The transformation helped contribute to the lore surrounding this year's Cinderella publishing story, a tale complete with a prince and with sales fuelled by fairy godparents - in the form of a certain celebrity couple. The Time Traveler's Wife (Jonathan Cape, £12.99) started to generate a buzz last spring when Brad Pitt and Jennifer Aniston optioned the film rights with talk of the pair playing the two time-crossed lovers. "My agent told me that they were interested, and I started laughing very hard," remembers Niffenegger. "And then he started laughing very, very hard, and we both just laughed and laughed because we thought this was ridiculous."
The hype, however, then took on a life of its own. "Everybody went, 'Brad and Jennifer!'" says the bemused author. "And for a while that was kind of all I heard. They were like, 'Do you know Brad and Jennifer? Have you met Brad and Jennifer? Tell us all about Brad and Jennifer.'"
For the record, Niffenegger does not know them ("They're big movie-star people") and has never seen an episode of Friends, as she does not own a television. She does say that she was impressed with Aniston in The Good Girl and is a fan of her hubby's screen charisma. "He's got this kind of manic energy that will be good for Henry," she says, before a moratorium on Brad and Jen musings is decided.

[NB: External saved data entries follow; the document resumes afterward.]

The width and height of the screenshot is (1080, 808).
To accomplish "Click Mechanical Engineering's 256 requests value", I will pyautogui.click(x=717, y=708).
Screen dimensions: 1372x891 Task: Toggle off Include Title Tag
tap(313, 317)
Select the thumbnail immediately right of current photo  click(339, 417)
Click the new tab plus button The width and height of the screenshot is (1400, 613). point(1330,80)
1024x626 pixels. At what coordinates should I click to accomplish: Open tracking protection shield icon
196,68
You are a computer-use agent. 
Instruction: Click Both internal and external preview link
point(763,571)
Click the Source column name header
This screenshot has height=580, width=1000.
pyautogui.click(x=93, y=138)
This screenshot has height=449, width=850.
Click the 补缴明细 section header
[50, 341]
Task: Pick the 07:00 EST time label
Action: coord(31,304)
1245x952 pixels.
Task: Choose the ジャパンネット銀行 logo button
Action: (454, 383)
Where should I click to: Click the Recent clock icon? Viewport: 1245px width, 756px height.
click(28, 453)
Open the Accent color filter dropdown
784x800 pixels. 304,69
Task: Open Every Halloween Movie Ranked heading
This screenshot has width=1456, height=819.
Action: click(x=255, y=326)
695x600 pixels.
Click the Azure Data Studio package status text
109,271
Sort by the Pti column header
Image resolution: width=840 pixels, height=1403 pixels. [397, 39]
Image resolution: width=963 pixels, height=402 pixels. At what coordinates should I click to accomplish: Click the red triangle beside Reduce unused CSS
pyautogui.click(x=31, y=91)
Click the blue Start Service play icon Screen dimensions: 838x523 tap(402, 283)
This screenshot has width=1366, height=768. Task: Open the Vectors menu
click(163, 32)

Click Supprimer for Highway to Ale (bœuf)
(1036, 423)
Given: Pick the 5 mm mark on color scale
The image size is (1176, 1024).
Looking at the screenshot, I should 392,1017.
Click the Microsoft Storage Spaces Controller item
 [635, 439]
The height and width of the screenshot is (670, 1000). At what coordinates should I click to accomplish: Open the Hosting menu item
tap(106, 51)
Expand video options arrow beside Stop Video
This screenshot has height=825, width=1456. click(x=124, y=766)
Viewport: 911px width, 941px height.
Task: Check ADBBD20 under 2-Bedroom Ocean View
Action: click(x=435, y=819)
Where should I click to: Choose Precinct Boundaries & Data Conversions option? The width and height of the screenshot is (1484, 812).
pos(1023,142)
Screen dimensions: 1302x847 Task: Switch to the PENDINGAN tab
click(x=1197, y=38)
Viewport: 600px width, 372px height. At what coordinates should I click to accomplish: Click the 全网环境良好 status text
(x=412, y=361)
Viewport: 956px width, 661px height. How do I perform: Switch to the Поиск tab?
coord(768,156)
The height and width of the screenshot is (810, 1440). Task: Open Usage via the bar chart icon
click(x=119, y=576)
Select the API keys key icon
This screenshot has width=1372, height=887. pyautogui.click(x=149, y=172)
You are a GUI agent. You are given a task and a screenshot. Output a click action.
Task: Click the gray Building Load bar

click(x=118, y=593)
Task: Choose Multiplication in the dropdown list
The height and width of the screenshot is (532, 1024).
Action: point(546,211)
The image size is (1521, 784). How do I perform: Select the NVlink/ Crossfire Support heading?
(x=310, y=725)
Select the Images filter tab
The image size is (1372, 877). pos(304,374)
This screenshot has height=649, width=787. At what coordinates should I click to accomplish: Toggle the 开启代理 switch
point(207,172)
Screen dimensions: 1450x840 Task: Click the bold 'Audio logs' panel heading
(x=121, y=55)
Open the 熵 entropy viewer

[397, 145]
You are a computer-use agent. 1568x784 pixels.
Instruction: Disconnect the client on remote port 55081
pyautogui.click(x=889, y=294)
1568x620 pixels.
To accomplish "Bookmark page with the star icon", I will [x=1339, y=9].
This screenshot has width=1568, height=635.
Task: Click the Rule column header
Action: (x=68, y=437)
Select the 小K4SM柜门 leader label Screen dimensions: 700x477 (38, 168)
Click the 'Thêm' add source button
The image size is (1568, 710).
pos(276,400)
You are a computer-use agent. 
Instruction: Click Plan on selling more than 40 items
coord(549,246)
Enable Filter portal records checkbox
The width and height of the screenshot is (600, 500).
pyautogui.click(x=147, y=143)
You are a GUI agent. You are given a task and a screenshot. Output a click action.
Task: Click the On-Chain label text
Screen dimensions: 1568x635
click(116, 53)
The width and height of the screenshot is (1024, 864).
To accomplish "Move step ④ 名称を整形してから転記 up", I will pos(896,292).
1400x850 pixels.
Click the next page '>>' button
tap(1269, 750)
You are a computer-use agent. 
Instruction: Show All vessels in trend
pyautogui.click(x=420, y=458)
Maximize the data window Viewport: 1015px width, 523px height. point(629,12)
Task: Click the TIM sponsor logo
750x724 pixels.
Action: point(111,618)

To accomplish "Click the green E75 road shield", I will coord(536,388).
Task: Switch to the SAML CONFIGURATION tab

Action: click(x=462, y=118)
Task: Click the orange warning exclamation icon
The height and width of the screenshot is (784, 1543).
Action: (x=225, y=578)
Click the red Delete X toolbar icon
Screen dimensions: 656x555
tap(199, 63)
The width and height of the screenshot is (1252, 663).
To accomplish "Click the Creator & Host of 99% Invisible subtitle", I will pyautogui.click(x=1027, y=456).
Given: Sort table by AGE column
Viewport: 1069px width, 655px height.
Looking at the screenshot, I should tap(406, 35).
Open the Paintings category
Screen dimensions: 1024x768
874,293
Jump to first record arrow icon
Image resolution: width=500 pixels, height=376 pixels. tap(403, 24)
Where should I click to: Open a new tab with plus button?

After all, it's not even sure that the Hollywood über-couple will make a film version of The Time Traveler's Wife, although one can imagine the commercial success of the novel easily parlaying onto the big screen, with or without whatstheirnames. When the novel came out in the US last September, it hit a writer's fantasy jackpot: a New York Times bestseller chosen as a book club pick on the Today Show, and named the best book of 2003 by Amazon.com. Niffenegger had once said she had hoped her science-fiction love story littered with punk rock references would be a "small cult novel for a few librarians". Now she adds that "I thought it would be, you know, people like myself, about my age, who remember the punk scene and were fond of art." She laughs: "It just never occurred to me that it would be something that regular readers would want to read."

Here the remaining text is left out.